**Input rows**
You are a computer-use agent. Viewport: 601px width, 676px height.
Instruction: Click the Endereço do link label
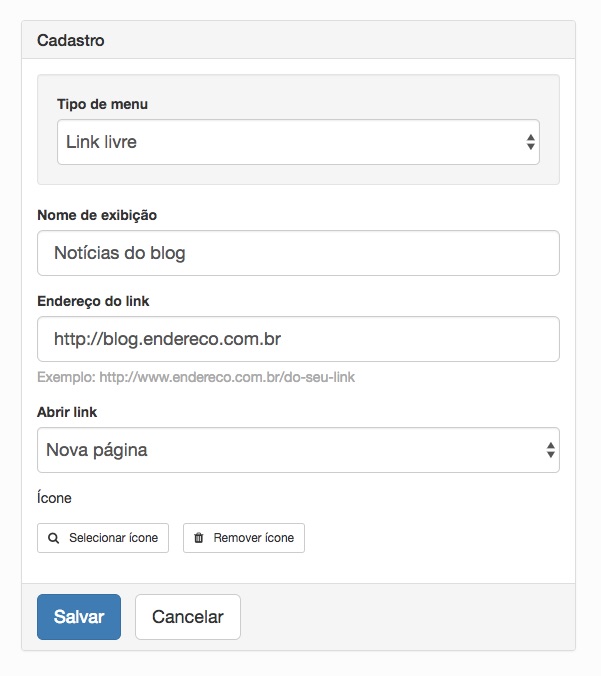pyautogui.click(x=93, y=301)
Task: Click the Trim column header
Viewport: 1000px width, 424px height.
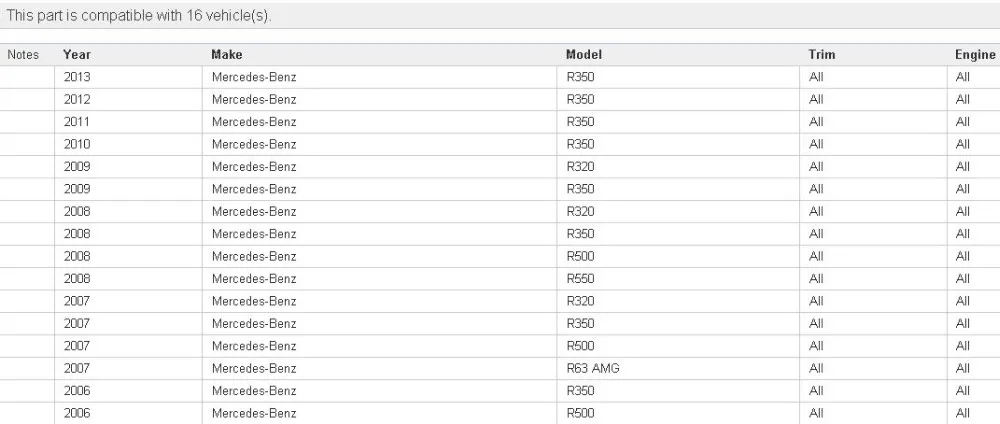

**Given exercise**
Count the lines in the items above that contain the string "Viewport". Give only that number.

**Task output**
2